Nowadays Data Analysts increasingly need to consume and process more and more data:
- For decision making
- To perform Machine Learning processes
- To produce regulatory reports
So they need to know very well all the information available in their organisation, as well as the relationships between the different information systems, which are increasingly more varied.
On the other hand, there are situations in which some organisational processes need to consume new data, for example, regulatory reports to which information would have to be added if a new system is deployed. Traditionally this would involve the need to modify the process that generates the regulatory report to add the data from the new system.
One of the most useful tools to carry out these tasks is the Metadata, which provides the means for identifying, defining, and classifying data within subject areas and enabling users and technologists to manage the context and the content in information systems. The problem is that in most organisations they are either not available or very poor. Fortunately, organisations are increasingly aware of their usefulness and launch projects and even programmes to have the necessary Metadata for a robust base on which data analysts can work, and also to develop processes that generate information dynamically without the need for new software deployments.
The main change that these organisations face are:
Improving the governance: in some organisations there is not a clear definition of processes to manage the information they handle. There is not a single point of view of information, there are no definitions of the different fields in the databases and sometimes it is not clear who is the owner of the data managed by an application. As a consequence, it is difficult to find data, there could be duplicated data, some reports could be incomplete and in general, the organisation does not control its own information, which is a very high risk.
At the end of the day, the governance of the metadata needs to help the organisation to be aware of all the information they have, and to understand the impact of adding new information or new applications into the organisation.
Improving the metadata itself: it is very rare to find an organisation that has defined and identified all the metadata they need for their operations. So there is a lack of knowledge on the information they handle. To improve this situation, that can be done while the governance is defined, they should identify which metadata will be needed and create an inventory of all of them.
As part of this metadata inventory, it is important to describe the way to get the value of those metadata. Unfortunately there are some cases where you may know which metadata you need, but you do not know the values to populate those metadata. In these cases a deeper analysis is needed to realise the best way to get the values.
The more basic approach in this case, is to get the knowledge from an expert in the domain so they can manually set up the values.

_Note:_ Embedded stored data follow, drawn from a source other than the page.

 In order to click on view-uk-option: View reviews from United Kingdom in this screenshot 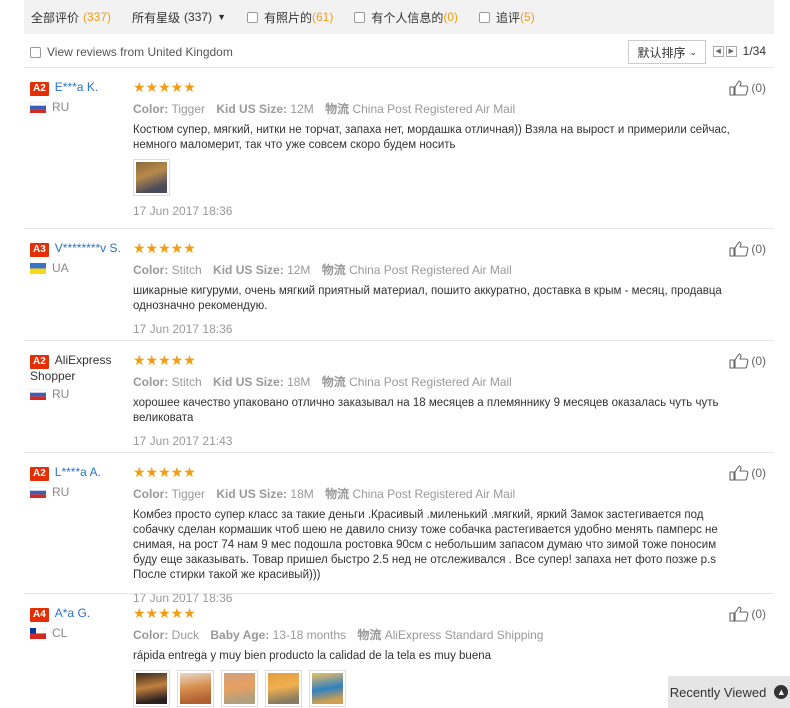, I will do `click(132, 52)`.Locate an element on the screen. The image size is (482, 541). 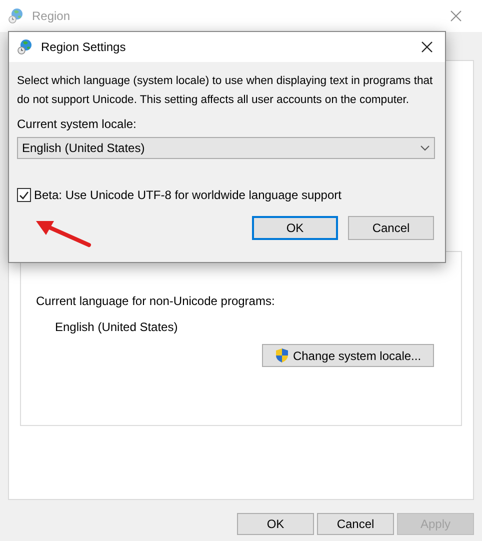
beta-checkbox is located at coordinates (24, 195). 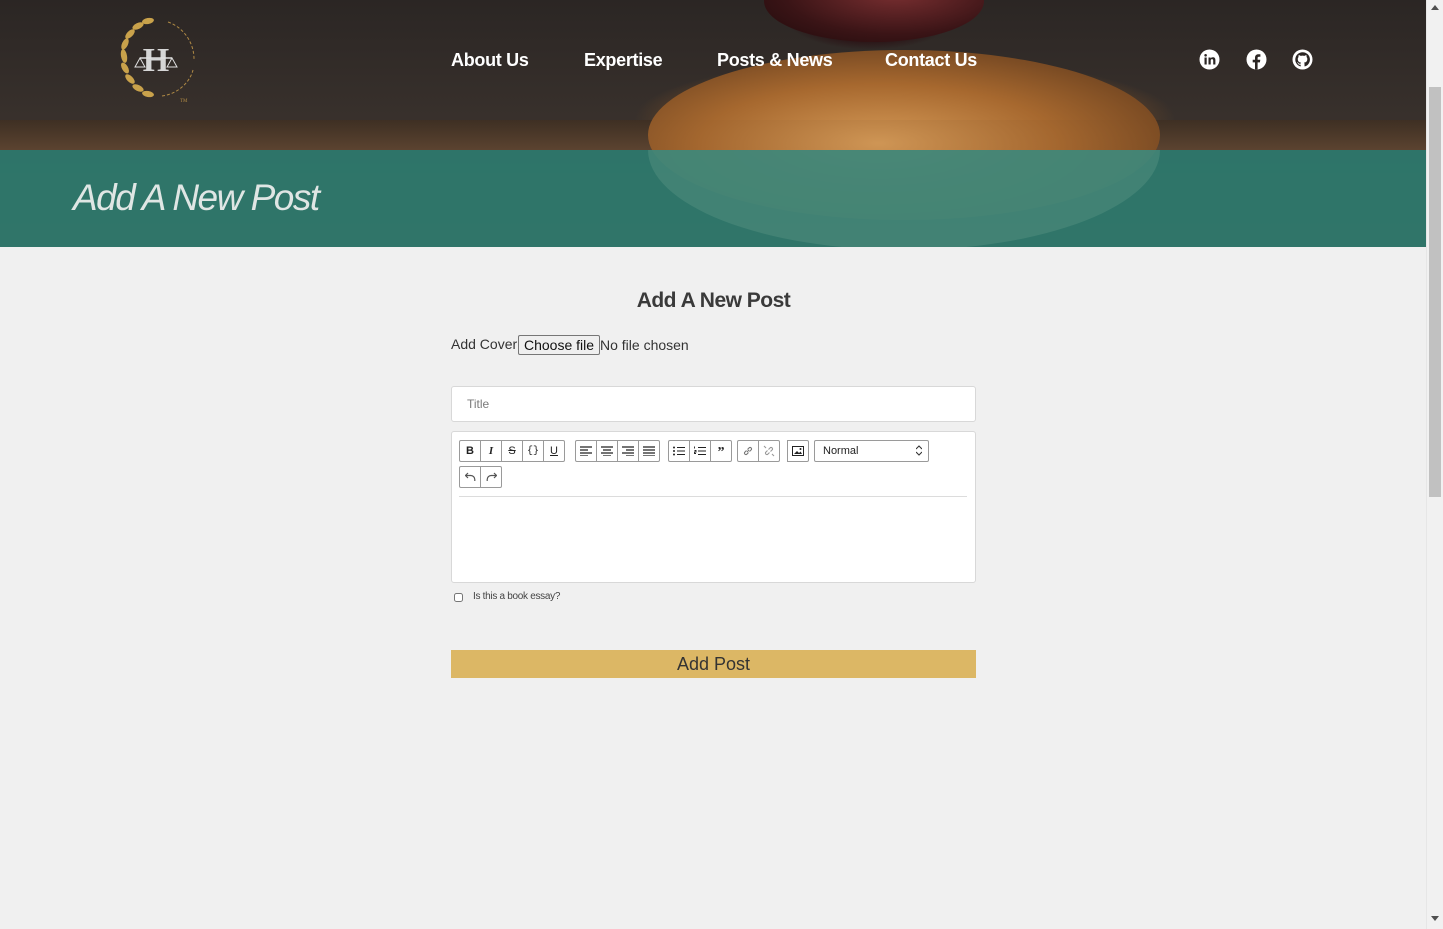 What do you see at coordinates (491, 451) in the screenshot?
I see `italic-icon: I` at bounding box center [491, 451].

The problem is that, in general it is difficult to find an expert and it is a high time consuming.
Another option is to infer the values based on the information existing in the fields under analysis. For example, if you want to know the data type of a field, you can run some comparisons to determine whether are dates, string, numbers, … And a more sophisticated option is to use Machine Learning processes to find out those values.
Improving the understanding: Once the organisation has a clear view of the metadata and the data they have, it is very useful to build a semantic layer or and ontology on top of that to allow seeing across the whole organisation in a homogeneous way.
By addressing these challenges the organisation will soon see many benefits and realise how worthy is this investment.